All in all, this has meant visiting nearly 100 suppliers over the past 12 months. This I did over four separate trips, spread out from July to November. It's a pattern I repeat every year and allows me to taste the vintage that has just been while observing the one that is on its way.

The stats!

  • 30 days of tastings spread over four months
  • 150 visits
  • 2,500 wines tasted
  • 7 notebooks filled with notes that are mercifully illegible to all but me!
  • Around 7,000 miles driven and a further 2,500 miles courtesy of Eurostar and SNCF
Your roving reporter and wine buyer Marcel Orford-Williams
Your roving reporter and wine buyer Marcel Orford-Williams

Vintages

The 2017 vintage 

The main reason for the trip was assessing the 2017 vintage. I also reported back on my early impressions of 2017 last year in Travels in Wine. So I'll just say that 2017 was marked by low yields thanks to a mixture of circumstances: excessive drought, poor fruit set, frosts and heat. Quality was excellent in the north – 2017 has turned out to be a great syrah vintage. It was slightly less even though still very good in the south.

The 2018 vintage

And so to the latest vintage and my early assessment: 2018 is going to be like no other. Some farmers were left content with a large crop of perfectly healthy grapes; others were left with hardly anything, and some poor souls with literally nothing at all. So while 2017 I called a year marked by drought, 2018 is going to be a vintage of the haves or have nots.

Fruit farming

In my view, we are all a bit at fault. We have forgotten that wine is, at its base, about fruit farming. Over the years, certainly since the work of Pasteur, the alchemy of making wine has taken grape production somewhat for granted. The alchemists, including such luminaries as global consultants Michel Rolland and Denis Dubourdieu, with their ability to turn grape juice into heavenly nectar, have tended to talk about their work in the cellar.

An unnatural crop

2018 in the Rhone – not a normal vintage by anyone's book
2018 in the Rhone – not a normal vintage by anyone's book

But what we tend to forget is that the raw material is fruit which grows in the open, usually on low bushes in a singularly unnatural way. Unnatural because the grape vine is in reality a creeping vine and what it really loves to do is wrap itself around a tree. Thousands of years have taught us how to best grow the vine so it can produce the best quality fruit. The ancients had little technology but had common sense and knew about farming. Talk to any top grower, like Jean-Louis Chave in the northern Rhône or Gérard Gauby in the Roussillon, and they would say that wine is made in the vineyard.

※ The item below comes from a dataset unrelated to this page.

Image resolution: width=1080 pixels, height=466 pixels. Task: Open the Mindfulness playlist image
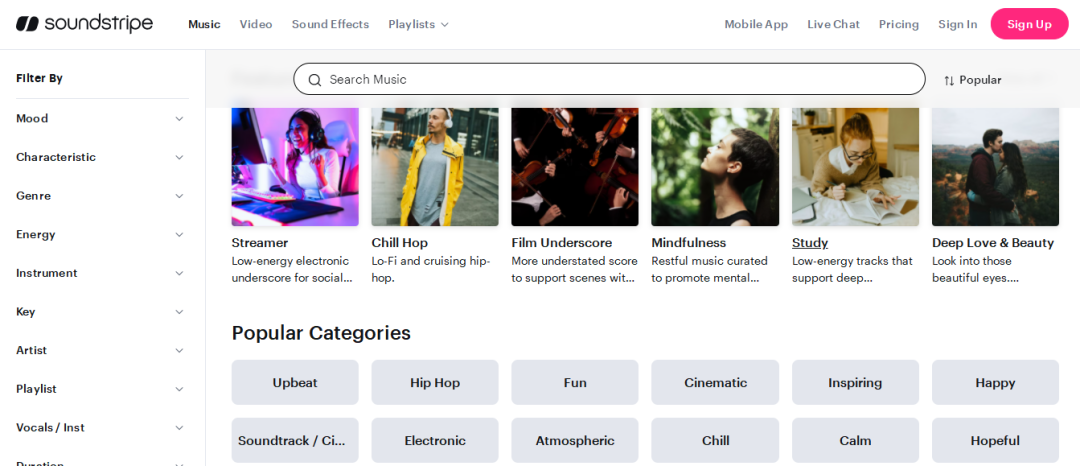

The point of all this is that 2018 was very far from a normal vintage. It set challenges that tested the finest talents in the land and much of this battle with nature was fought in the vineyard.

So what happened?

Mildew-affected vines in Châteauneuf-du-Pape
Mildew-affected vines in Châteauneuf-du-Pape

It started normally enough with a mostly mild winter. March though was really mild, at times warm, even. The early spring caused everything to grow, too quickly, too soon. It was looking as though a repeat of the cauldron year of 2003 was on the cards.

April changed all that as rain began to settle in. The south of France is used to the odd storm, even the occasional downpour, but it never lasts; not usually. The Mistral, that cold, dry, northerly wind, can always be relied upon to clear the skies of cloud and rain. But not in 2018. The Mistral never turned up and the rain continued non-stop for days on end. Indeed it got worse during May and early June as rains intensified and temperatures soared, creating rare tropical conditions. Not in the least bit ideal for grape growing!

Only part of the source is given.